--- Work to complete ---
Below are the records; repeat them in full, exactly.

(Collected data)
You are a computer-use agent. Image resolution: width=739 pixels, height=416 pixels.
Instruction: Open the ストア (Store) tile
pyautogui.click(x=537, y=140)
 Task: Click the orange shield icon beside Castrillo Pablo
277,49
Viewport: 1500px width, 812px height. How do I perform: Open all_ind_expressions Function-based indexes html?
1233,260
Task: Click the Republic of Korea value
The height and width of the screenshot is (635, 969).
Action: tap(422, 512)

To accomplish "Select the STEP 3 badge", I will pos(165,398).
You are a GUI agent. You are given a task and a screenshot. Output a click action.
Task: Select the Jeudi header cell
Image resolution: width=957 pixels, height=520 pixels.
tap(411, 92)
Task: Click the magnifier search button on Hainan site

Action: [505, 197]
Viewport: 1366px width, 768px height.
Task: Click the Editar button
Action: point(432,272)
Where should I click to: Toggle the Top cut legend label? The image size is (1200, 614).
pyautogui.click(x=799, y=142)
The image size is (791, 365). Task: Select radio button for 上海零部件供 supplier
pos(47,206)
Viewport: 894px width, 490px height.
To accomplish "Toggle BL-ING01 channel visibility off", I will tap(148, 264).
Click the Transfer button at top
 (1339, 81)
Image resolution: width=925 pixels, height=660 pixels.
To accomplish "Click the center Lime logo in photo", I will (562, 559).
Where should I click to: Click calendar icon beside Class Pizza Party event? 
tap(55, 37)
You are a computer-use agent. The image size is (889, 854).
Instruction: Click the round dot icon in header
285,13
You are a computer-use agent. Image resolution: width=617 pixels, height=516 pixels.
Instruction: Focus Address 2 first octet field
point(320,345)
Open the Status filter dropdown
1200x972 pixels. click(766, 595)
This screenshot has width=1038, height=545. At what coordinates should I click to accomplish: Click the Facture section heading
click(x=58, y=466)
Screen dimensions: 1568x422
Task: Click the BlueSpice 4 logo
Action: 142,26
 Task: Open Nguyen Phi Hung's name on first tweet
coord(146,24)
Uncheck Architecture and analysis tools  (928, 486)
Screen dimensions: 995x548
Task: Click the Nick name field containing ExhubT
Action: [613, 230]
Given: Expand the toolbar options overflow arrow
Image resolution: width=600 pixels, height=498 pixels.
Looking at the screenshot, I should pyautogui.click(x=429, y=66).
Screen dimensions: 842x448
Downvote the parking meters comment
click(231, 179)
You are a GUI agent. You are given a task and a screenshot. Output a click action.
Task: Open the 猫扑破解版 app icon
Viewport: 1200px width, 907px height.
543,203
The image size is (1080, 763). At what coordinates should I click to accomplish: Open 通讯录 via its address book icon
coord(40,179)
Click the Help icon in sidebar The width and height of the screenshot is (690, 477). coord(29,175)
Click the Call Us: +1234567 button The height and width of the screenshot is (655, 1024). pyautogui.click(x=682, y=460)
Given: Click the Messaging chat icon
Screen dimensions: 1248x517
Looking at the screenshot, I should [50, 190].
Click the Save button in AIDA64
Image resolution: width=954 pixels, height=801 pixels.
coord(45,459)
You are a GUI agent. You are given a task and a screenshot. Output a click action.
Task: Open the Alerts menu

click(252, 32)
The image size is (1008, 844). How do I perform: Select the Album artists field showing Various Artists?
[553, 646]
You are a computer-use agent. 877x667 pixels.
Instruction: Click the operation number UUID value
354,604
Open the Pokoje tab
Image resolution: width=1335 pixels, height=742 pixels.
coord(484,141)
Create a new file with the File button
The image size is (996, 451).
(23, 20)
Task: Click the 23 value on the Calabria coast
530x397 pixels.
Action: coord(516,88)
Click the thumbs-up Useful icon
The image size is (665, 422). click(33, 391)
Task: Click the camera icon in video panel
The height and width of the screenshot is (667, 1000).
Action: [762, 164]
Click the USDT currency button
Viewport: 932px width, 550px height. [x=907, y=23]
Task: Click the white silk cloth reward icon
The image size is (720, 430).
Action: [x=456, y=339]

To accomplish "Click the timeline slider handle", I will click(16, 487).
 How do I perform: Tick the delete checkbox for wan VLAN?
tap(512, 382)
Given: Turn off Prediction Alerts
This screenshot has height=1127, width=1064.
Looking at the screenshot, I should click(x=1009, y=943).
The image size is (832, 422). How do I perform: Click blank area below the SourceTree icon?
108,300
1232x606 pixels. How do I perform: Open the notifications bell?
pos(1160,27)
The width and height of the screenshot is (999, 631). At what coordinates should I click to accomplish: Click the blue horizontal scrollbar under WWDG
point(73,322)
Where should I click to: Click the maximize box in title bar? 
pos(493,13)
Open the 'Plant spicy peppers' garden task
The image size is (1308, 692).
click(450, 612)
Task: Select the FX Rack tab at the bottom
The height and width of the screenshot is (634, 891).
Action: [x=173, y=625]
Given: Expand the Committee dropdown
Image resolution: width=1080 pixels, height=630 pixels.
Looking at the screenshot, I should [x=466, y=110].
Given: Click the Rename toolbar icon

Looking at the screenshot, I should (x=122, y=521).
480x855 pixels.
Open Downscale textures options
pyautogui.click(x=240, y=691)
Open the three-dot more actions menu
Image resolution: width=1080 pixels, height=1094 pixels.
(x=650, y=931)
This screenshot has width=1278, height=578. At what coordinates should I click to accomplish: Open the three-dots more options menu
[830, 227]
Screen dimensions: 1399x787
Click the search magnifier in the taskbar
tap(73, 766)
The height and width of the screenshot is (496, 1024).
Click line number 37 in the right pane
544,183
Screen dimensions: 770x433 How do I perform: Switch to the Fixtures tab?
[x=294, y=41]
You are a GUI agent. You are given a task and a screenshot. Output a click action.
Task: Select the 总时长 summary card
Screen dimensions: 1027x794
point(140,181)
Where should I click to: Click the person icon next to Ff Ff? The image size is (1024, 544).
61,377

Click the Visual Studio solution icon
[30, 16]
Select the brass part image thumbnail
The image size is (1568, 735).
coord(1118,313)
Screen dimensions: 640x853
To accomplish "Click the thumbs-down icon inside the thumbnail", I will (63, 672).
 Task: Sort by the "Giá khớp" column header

--- Exercise response ---
You are a computer-use agent. Image resolution: width=739 pixels, height=416 pixels.
Instruction: Open the ストア (Store) tile
pyautogui.click(x=537, y=140)
 Task: Click the orange shield icon beside Castrillo Pablo
277,49
Viewport: 1500px width, 812px height. How do I perform: Open all_ind_expressions Function-based indexes html?
1233,260
Task: Click the Republic of Korea value
The height and width of the screenshot is (635, 969).
Action: tap(422, 512)

To accomplish "Select the STEP 3 badge", I will pos(165,398).
You are a GUI agent. You are given a task and a screenshot. Output a click action.
Task: Select the Jeudi header cell
Image resolution: width=957 pixels, height=520 pixels.
tap(411, 92)
Task: Click the magnifier search button on Hainan site

Action: [505, 197]
Viewport: 1366px width, 768px height.
Task: Click the Editar button
Action: point(432,272)
Where should I click to: Toggle the Top cut legend label? The image size is (1200, 614).
pyautogui.click(x=799, y=142)
The image size is (791, 365). Task: Select radio button for 上海零部件供 supplier
pos(47,206)
Viewport: 894px width, 490px height.
To accomplish "Toggle BL-ING01 channel visibility off", I will tap(148, 264).
Click the Transfer button at top
 (1339, 81)
Image resolution: width=925 pixels, height=660 pixels.
To accomplish "Click the center Lime logo in photo", I will (562, 559).
Where should I click to: Click calendar icon beside Class Pizza Party event? 
tap(55, 37)
You are a computer-use agent. The image size is (889, 854).
Instruction: Click the round dot icon in header
285,13
You are a computer-use agent. Image resolution: width=617 pixels, height=516 pixels.
Instruction: Focus Address 2 first octet field
point(320,345)
Open the Status filter dropdown
1200x972 pixels. click(766, 595)
This screenshot has width=1038, height=545. At what coordinates should I click to accomplish: Click the Facture section heading
click(x=58, y=466)
Screen dimensions: 1568x422
Task: Click the BlueSpice 4 logo
Action: 142,26
 Task: Open Nguyen Phi Hung's name on first tweet
coord(146,24)
Uncheck Architecture and analysis tools  (928, 486)
Screen dimensions: 995x548
Task: Click the Nick name field containing ExhubT
Action: [613, 230]
Given: Expand the toolbar options overflow arrow
Image resolution: width=600 pixels, height=498 pixels.
Looking at the screenshot, I should pyautogui.click(x=429, y=66).
Screen dimensions: 842x448
Downvote the parking meters comment
click(231, 179)
You are a GUI agent. You are given a task and a screenshot. Output a click action.
Task: Open the 猫扑破解版 app icon
Viewport: 1200px width, 907px height.
543,203
The image size is (1080, 763). At what coordinates should I click to accomplish: Open 通讯录 via its address book icon
coord(40,179)
Click the Help icon in sidebar The width and height of the screenshot is (690, 477). coord(29,175)
Click the Call Us: +1234567 button The height and width of the screenshot is (655, 1024). pyautogui.click(x=682, y=460)
Given: Click the Messaging chat icon
Screen dimensions: 1248x517
Looking at the screenshot, I should [50, 190].
Click the Save button in AIDA64
Image resolution: width=954 pixels, height=801 pixels.
coord(45,459)
You are a GUI agent. You are given a task and a screenshot. Output a click action.
Task: Open the Alerts menu

click(252, 32)
The image size is (1008, 844). How do I perform: Select the Album artists field showing Various Artists?
[553, 646]
You are a computer-use agent. 877x667 pixels.
Instruction: Click the operation number UUID value
354,604
Open the Pokoje tab
Image resolution: width=1335 pixels, height=742 pixels.
coord(484,141)
Create a new file with the File button
The image size is (996, 451).
(23, 20)
Task: Click the 23 value on the Calabria coast
530x397 pixels.
Action: coord(516,88)
Click the thumbs-up Useful icon
The image size is (665, 422). click(33, 391)
Task: Click the camera icon in video panel
The height and width of the screenshot is (667, 1000).
Action: [762, 164]
Click the USDT currency button
Viewport: 932px width, 550px height. [x=907, y=23]
Task: Click the white silk cloth reward icon
The image size is (720, 430).
Action: [x=456, y=339]

To accomplish "Click the timeline slider handle", I will click(16, 487).
 How do I perform: Tick the delete checkbox for wan VLAN?
tap(512, 382)
Given: Turn off Prediction Alerts
This screenshot has height=1127, width=1064.
Looking at the screenshot, I should click(x=1009, y=943).
The image size is (832, 422). How do I perform: Click blank area below the SourceTree icon?
108,300
1232x606 pixels. How do I perform: Open the notifications bell?
pos(1160,27)
The width and height of the screenshot is (999, 631). At what coordinates should I click to accomplish: Click the blue horizontal scrollbar under WWDG
point(73,322)
Where should I click to: Click the maximize box in title bar? 
pos(493,13)
Open the 'Plant spicy peppers' garden task
The image size is (1308, 692).
click(450, 612)
Task: Select the FX Rack tab at the bottom
The height and width of the screenshot is (634, 891).
Action: [x=173, y=625]
Given: Expand the Committee dropdown
Image resolution: width=1080 pixels, height=630 pixels.
Looking at the screenshot, I should [x=466, y=110].
Given: Click the Rename toolbar icon

Looking at the screenshot, I should (x=122, y=521).
480x855 pixels.
Open Downscale textures options
pyautogui.click(x=240, y=691)
Open the three-dot more actions menu
Image resolution: width=1080 pixels, height=1094 pixels.
(x=650, y=931)
This screenshot has width=1278, height=578. At what coordinates should I click to accomplish: Open the three-dots more options menu
[830, 227]
Screen dimensions: 1399x787
Click the search magnifier in the taskbar
tap(73, 766)
The height and width of the screenshot is (496, 1024).
Click line number 37 in the right pane
544,183
Screen dimensions: 770x433 How do I perform: Switch to the Fixtures tab?
[x=294, y=41]
You are a GUI agent. You are given a task and a screenshot. Output a click action.
Task: Select the 总时长 summary card
Screen dimensions: 1027x794
point(140,181)
Where should I click to: Click the person icon next to Ff Ff? The image size is (1024, 544).
61,377

Click the Visual Studio solution icon
[30, 16]
Select the brass part image thumbnail
The image size is (1568, 735).
coord(1118,313)
Screen dimensions: 640x853
To accomplish "Click the thumbs-down icon inside the thumbnail", I will (63, 672).
 Task: Sort by the "Giá khớp" column header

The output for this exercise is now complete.